=== Begin Enclosure ===
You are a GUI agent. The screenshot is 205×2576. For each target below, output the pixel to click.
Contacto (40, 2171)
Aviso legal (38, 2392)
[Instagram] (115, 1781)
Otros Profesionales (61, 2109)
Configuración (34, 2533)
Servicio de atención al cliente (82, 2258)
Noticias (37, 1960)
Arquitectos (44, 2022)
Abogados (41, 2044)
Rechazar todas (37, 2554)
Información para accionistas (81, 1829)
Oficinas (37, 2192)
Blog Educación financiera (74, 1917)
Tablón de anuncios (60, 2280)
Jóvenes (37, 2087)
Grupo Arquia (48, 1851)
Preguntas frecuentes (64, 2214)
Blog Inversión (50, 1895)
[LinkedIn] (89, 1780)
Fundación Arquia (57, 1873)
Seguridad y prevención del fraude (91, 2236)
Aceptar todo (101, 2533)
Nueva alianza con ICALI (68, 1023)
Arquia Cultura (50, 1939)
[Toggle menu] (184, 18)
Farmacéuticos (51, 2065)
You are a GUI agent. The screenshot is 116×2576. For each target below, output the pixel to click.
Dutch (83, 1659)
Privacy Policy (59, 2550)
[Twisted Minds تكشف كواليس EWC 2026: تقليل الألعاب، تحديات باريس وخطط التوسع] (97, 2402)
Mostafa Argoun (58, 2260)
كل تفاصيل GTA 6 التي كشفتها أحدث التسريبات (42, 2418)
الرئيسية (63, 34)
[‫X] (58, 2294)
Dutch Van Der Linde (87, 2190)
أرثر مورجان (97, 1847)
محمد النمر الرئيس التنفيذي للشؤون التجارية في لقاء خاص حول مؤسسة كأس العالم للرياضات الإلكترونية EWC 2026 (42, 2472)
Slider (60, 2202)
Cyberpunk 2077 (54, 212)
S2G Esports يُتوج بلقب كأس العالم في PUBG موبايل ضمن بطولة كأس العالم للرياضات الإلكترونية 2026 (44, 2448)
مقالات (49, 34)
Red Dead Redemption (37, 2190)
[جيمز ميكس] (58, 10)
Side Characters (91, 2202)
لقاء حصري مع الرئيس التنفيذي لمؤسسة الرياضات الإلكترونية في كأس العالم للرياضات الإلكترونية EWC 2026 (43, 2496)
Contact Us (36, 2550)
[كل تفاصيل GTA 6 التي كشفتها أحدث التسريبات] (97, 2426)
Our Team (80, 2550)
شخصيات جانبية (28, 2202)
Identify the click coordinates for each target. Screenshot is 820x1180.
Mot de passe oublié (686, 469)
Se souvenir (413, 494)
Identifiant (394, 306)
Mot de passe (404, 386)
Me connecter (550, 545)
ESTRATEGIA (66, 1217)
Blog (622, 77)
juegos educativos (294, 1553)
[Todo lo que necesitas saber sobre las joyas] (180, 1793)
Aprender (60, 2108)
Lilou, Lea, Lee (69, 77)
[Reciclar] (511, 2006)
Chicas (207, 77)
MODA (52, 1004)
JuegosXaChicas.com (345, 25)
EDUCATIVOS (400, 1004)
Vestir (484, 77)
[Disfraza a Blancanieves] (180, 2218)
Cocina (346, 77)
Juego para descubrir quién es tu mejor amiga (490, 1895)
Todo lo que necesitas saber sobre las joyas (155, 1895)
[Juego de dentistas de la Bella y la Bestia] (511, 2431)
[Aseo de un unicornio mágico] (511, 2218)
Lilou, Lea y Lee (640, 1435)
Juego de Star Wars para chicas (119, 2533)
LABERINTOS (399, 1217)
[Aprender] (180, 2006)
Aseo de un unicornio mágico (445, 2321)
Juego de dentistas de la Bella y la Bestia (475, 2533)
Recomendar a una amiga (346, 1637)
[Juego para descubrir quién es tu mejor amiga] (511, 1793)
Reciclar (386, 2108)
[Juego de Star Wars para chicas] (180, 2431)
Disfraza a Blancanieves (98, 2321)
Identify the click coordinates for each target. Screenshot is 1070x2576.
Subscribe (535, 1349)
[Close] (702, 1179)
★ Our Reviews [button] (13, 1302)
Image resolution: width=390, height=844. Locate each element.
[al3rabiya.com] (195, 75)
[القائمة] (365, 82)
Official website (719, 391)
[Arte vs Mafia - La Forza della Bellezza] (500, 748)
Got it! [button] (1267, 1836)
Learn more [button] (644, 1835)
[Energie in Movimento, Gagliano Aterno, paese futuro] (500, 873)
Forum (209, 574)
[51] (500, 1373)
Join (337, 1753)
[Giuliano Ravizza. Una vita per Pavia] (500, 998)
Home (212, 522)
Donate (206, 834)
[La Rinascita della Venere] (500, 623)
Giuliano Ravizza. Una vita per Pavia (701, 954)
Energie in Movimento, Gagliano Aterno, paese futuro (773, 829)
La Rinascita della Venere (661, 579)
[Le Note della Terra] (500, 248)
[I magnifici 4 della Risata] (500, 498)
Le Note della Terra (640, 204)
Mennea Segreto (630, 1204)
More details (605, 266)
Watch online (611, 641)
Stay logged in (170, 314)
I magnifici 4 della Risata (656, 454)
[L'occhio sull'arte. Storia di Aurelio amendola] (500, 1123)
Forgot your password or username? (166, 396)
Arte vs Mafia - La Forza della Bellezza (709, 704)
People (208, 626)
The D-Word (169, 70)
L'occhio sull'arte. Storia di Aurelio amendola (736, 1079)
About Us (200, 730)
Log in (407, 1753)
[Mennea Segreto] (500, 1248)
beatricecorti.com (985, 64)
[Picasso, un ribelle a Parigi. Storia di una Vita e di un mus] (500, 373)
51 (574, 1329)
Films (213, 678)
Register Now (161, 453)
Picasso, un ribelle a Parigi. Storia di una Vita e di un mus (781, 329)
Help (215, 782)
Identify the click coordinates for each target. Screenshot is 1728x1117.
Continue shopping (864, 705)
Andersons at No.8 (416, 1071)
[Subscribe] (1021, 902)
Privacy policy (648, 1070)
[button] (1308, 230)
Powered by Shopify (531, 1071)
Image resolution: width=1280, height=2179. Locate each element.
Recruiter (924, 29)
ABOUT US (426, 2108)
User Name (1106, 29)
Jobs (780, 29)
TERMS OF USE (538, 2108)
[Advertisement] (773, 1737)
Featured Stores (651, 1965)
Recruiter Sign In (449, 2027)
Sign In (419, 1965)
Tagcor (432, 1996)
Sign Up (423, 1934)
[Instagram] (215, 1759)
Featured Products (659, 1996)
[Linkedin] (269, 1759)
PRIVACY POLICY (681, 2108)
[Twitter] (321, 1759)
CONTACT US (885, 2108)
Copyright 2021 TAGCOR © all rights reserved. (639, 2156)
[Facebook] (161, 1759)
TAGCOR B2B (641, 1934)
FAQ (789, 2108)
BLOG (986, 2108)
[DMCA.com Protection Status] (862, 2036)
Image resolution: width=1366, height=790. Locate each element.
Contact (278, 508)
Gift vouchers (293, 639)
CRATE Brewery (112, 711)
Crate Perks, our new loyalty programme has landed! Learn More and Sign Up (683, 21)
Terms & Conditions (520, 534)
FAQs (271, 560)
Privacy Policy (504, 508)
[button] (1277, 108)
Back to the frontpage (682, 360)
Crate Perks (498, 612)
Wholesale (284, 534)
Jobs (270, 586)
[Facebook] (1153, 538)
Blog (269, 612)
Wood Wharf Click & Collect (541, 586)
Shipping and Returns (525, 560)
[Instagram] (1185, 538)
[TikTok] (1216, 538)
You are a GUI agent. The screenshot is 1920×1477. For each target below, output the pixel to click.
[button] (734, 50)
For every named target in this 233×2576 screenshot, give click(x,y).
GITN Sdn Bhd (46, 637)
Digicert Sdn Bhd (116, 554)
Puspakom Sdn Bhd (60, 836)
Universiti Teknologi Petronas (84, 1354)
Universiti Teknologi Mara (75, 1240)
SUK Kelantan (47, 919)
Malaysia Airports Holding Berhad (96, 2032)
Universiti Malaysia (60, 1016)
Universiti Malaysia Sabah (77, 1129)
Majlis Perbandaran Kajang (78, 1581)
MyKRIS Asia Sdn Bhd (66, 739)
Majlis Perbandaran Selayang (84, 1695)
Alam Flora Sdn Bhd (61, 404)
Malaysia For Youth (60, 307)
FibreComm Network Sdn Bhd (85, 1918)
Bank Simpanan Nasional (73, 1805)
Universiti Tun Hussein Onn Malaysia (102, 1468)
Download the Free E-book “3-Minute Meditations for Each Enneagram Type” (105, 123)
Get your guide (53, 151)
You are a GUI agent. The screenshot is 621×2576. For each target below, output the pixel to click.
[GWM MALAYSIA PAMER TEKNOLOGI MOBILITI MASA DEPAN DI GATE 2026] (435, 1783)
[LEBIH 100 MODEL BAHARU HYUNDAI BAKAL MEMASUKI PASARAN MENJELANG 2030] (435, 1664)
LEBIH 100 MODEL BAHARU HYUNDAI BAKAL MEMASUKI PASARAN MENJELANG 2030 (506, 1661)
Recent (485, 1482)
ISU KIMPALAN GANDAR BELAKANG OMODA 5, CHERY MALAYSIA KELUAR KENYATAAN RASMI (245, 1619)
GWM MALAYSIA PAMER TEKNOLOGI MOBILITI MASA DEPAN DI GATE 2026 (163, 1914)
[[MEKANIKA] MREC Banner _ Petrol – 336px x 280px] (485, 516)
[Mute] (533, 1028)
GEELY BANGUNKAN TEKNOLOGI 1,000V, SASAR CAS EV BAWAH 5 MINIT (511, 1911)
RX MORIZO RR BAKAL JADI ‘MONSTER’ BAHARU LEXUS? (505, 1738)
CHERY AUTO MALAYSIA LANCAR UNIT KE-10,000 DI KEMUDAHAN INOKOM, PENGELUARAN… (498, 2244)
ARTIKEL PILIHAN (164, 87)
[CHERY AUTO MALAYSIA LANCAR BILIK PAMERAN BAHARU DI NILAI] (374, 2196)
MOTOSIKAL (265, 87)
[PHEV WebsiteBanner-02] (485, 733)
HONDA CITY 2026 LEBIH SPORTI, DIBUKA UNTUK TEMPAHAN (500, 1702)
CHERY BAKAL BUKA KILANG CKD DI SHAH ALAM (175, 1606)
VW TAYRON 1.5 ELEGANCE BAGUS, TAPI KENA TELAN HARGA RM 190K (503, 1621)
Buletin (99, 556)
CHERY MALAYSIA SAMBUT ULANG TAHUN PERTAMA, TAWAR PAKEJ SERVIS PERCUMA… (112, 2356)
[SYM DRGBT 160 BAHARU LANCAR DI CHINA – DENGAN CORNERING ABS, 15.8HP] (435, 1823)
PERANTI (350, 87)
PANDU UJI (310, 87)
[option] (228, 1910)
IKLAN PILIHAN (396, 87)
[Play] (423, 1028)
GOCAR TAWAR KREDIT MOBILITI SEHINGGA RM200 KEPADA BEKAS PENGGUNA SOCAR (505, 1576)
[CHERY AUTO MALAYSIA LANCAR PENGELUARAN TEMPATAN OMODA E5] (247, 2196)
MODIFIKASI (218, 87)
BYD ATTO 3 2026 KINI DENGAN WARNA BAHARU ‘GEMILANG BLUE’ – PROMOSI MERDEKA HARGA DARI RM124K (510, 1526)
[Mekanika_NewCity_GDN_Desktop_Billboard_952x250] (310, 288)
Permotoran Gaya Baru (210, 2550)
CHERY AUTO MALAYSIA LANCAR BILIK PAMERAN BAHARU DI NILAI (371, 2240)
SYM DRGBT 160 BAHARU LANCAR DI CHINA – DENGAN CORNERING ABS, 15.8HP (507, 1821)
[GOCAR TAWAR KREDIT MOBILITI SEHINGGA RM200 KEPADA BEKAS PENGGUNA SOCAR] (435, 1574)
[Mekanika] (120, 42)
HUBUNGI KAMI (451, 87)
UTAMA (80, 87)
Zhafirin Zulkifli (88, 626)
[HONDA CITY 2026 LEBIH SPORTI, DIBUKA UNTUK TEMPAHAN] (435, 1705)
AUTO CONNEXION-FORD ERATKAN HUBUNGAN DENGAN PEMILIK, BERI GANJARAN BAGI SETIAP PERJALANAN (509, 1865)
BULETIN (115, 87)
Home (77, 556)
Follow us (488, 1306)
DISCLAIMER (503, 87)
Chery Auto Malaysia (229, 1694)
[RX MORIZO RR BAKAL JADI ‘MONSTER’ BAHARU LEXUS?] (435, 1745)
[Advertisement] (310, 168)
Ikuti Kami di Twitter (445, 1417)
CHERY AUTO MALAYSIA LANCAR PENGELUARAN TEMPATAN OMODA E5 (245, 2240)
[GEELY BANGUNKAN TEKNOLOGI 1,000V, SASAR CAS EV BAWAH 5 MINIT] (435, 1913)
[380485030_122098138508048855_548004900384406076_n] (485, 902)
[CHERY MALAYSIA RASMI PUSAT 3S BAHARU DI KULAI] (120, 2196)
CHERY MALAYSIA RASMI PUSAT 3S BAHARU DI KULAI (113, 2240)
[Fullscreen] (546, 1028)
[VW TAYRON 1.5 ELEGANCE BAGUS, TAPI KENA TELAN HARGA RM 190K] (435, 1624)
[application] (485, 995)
=== End Enclosure ===
» About this task
Looking at the entries, work out how many lines include the word "Majlis" and give the number by itself.

» Solution to the exercise
2